As Eaton understated it in a later report to the secretary of the navy: “The interior of this country being in a state of general revolt renders traveling somewhat dangerous.” The current main threats: Albanian deserters “who restrained by no discipline ravage and murder” and Bedouin tribes “who prey on the defenseless.”
After two days together, Eaton decided to reveal his entire Hamet mission to Major Missett, and the British officer insisted that the consulate’s heavily armed boat accompany Eaton to Cairo. Missett also found a trusty courier to try to deliver another message to Hamet.
Eaton hired a marche, a smallish boat with triangular sails and a small cabin built onto the deck. The larger British vessel, with its canopy flags, had two swivel guns mounted. Each craft carried about a dozen men armed with muskets, pistols, and sabers.
Cairo lies 115 miles upstream from Rosetta. They embarked at 3 P.M. on December 4, passing innumerable little villages, watching a timeless agrarian scene unfold along the shores. Egyptian women toiled in the fields guiding plows pulled by donkeys.

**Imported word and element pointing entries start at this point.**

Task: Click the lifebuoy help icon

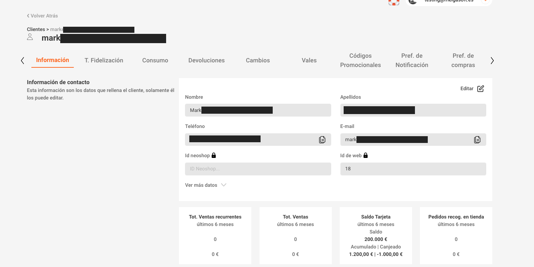Action: click(x=394, y=2)
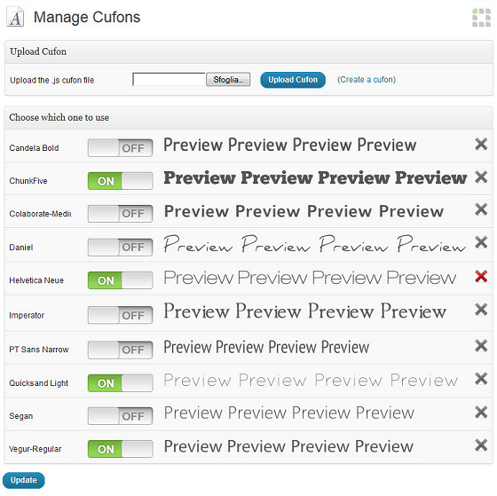Enable the PT Sans Narrow switch
497x496 pixels.
120,350
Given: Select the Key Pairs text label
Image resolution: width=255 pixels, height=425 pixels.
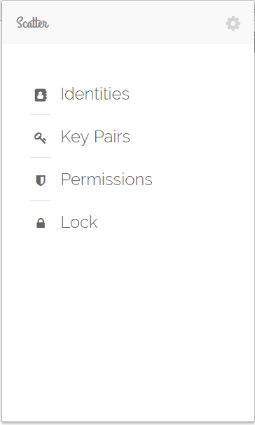Looking at the screenshot, I should [95, 137].
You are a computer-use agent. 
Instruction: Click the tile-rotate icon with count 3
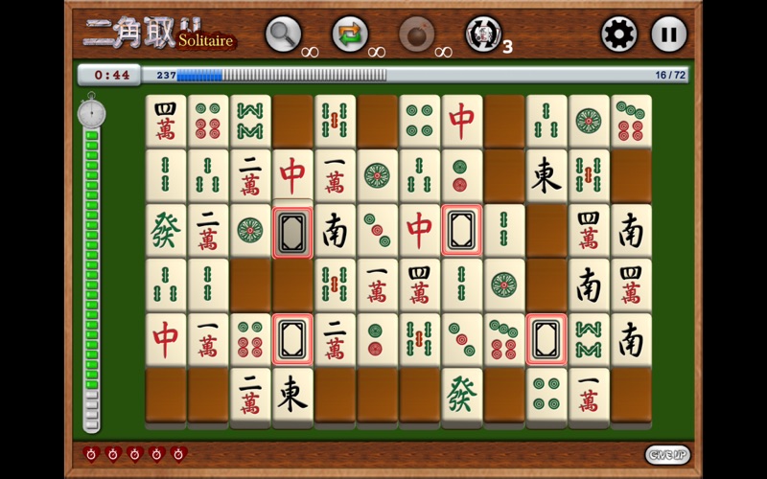coord(483,34)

Their faces were covered, but suprisingly their breasts were sometimes exposed, as their head-to-toe garment featured long side slits allowing free arm movement for farmwork and easy access for nursing. (Exposing the face was considered more scandalous: A traveler once observed a group of women, when surprised by marauders, flinging their dresses up over their heads to remain modest.)

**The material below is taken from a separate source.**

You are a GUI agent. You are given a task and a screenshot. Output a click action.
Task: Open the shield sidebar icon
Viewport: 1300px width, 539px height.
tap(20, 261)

The following day, headwinds caused the parties to disembark. Eaton succinctly noted “inhabitants oppressed and miserable.” He dined in a garden near a village called Fuor. The villagers along the Nile sometimes supplemented their incomes nicely from boats delayed heading upriver. “In many of the villages are women for the convenience of strangers, a part of whose profits is paid to the government,” wrote William Browne, who passed that way about a decade earlier. He added somewhat oddly: “I didn’t notice that the nature of their calling created any external levity or indecency of behavior.”
While Eaton made no mention of visiting any brothels, he did find time during his stay at Fuor to put on a shooting exhibition for the locals. Consul O’Brien’s nickname for Eaton had been “Captain Rifle.” Eaton placed an orange in front of a large tree and paced off a hundred feet. A crowd of peasants gathered. With their rusty muskets, they knew they’d be lucky even to hit the tree. Eaton raised his rifle to his shoulder and squeezed the trigger. His shot smacked the orange, which spun in the dust. He reloaded and hit the pulpy target again. His third shot split the orange in half and “astonished the inhabitants.”
Thanks to tow ropes and some decent wind, Eaton and company made some progress up the Nile, but again on the following day they were forced to go ashore. Eaton walked around the village of Sabour, which resembled a ghost town. Two days earlier, a troop of five hundred Albanian deserters had consumed or destroyed nearly everything of value. Torched buildings teetered next to piles of rotten food. The villagers told the Americans that the Albanian banditti appeared headed eastward toward the Damian branch of the Nile, but they warned that a Bedouin tribe was still prowling the area, lingering about four miles to the south. They said they prayed for the return of the English to bring some law and order.
Eaton, his stepson, and the others reboarded their vessels and headed south. From the vantage point of the midriver railing, they saw a group of mounted Arabs swoop down upon a village’s herd of camels, buffalo, and cattle and drive off a half dozen animals. The terrified villagers did nothing but shriek and offered no resistance. “The Arab camp were within half a league [of our boats] but the fire we raised from our fowling pieces upon the vast numbers of pigeons and other small fowl in its environs must have deterred them from attempting to examine our baggage,” Eaton wrote. The expression “examine our baggage” shows his dry wit returning; it’s as though each moment of danger revives him, draining away some of the bile of inaction.
At 6 P.M. the British and American vessels reached Bulac, the port town serving Cairo. They had successfully avoided the Albanian banditti and the Bedouin marauders, but as they came to anchor, a Turkish boat full of armed men and officers approached. Eaton’s dragoman and his Maltese servant, nicknamed “Lewis,” began the parley for permission to pass into the harbor. The loud gutturals, commonplace in Arabic, grew louder and more guttural. Lewis, a wily, resourceful man but hotheaded, grew more agitated. The Turks insulted this servant of a Christian. Lewis fired his musket into the water just ahead of the Turkish boat. Would the Turks open fire? Eaton and the British Captain Vincent made elaborate gestures for calm. The irate Turks, swords in hand, boarded. Eaton and Captain Vincent offered apologies and, with some coins backing their words, placated the Turks.